I live in the Portland Oregon area and wild blackberry vines - seen here - are a horrible nuisance plant that will take over an entire yard, including shrubs and small trees, if not taken care of quickly.
On the other hand, you will see English Ivy used as ground cover. The ivy also grows quickly and seems to cover all available surfaces if not maintained.
This has led to a question - if the same area has both blackberry vines and ivy growing, which vine will end up victorious? I refuse to use my yard as a lab.
Neither wins really - the blackberry will send up arching stems that are too whippy and fast-growing for the ivy to climb and smother, and as ivy tolerates deep shade, it won’t be completely out-competed by the brambles.
If left completely alone for years on end, it will form a dense combined thicket, but neither will necessarily prevail over the other.

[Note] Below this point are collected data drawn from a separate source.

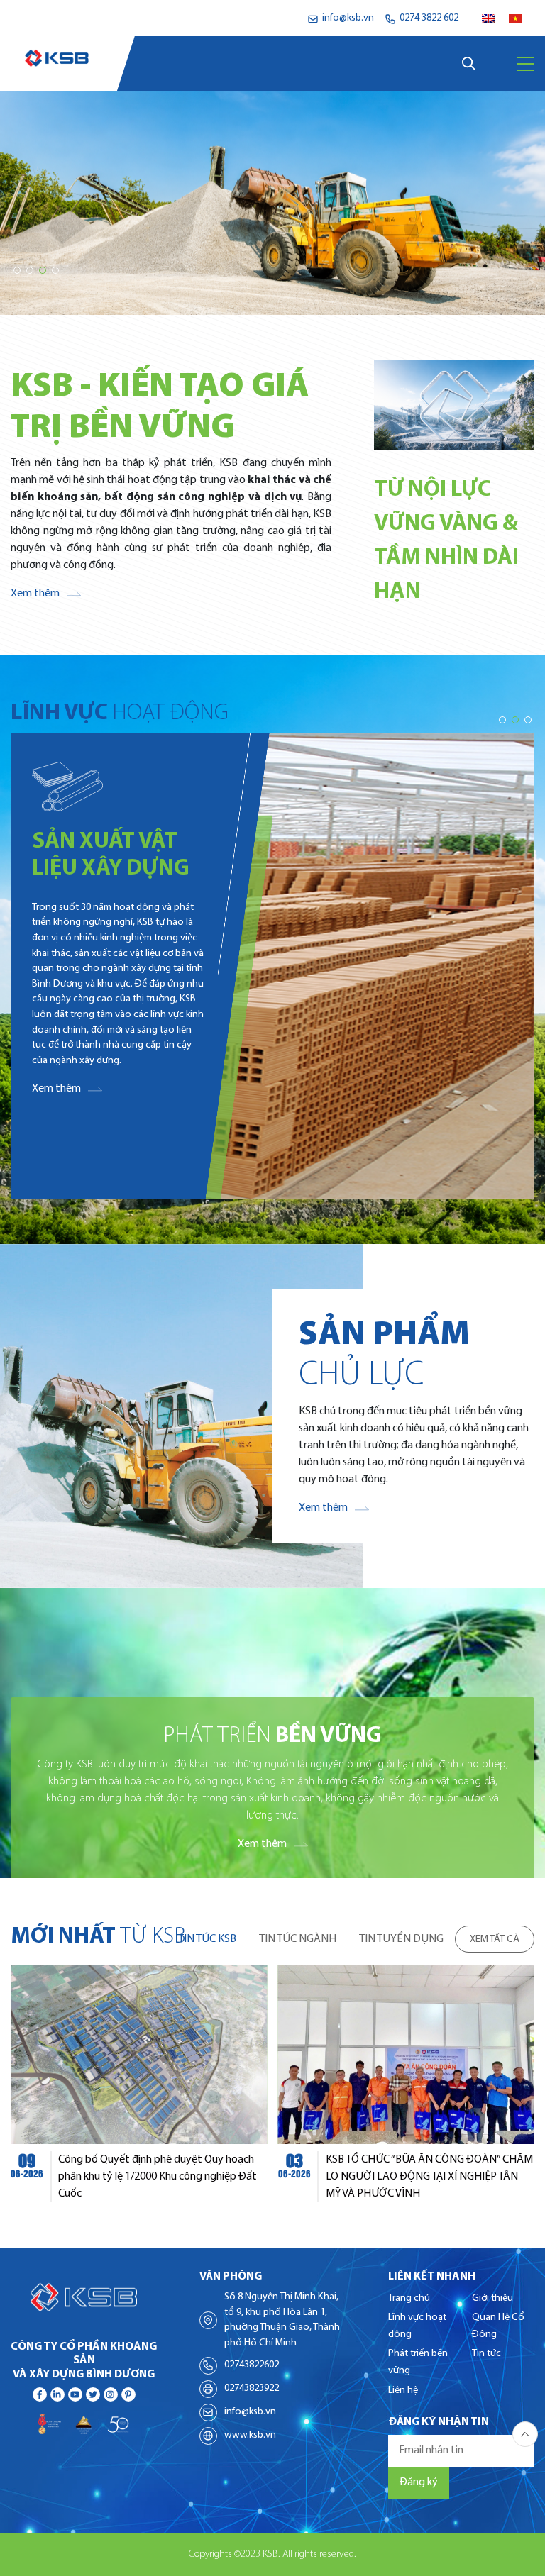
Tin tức (486, 2353)
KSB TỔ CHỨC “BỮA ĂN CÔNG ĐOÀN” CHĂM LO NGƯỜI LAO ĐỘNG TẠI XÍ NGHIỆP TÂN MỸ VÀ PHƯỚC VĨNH (429, 2176)
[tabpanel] (272, 2083)
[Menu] (525, 64)
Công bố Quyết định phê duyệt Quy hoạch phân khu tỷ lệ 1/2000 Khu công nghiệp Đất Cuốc (157, 2176)
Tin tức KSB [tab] (207, 1939)
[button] (17, 270)
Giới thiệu (492, 2298)
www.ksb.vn (250, 2435)
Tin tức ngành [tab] (297, 1939)
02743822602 (251, 2365)
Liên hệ (403, 2390)
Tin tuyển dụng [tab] (401, 1939)
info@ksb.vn (250, 2411)
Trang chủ (409, 2298)
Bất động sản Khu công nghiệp (109, 869)
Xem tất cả (494, 1939)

But have you seen Oregon blackberries? They make impenetrable thickets with vicious hooked thorns. You can’t get close enough to the crop to pick the fruit.
I’m also in the Pacific Northwest (just north of Seattle) and the greenbelt behind my house is a perfect testing ground for the OP’s question. The blackberries dominate where there is more sun, and the ivy dominates when there is less.
I have obliterated the blackberries (it only took five years). While it is theoretically nice to have berries to eat, the reality is that birds get to them first, leaving me with a wicked tangle of thorns year-round.
I am slowly working on getting rid of the ivy, but I’m a little less motivated. As long as I keep the ivy from climbing and killing all the trees, it’s actually kind of pretty. (I actually found a tree that was so dead, only the ivy was holding it up.)
Oh yes, seen them, cussed at them, picked them, eaten them and brushed survey lines through them with a machete. Oh, and drunk the wine. They’re certainly not user-friendly but they can be had.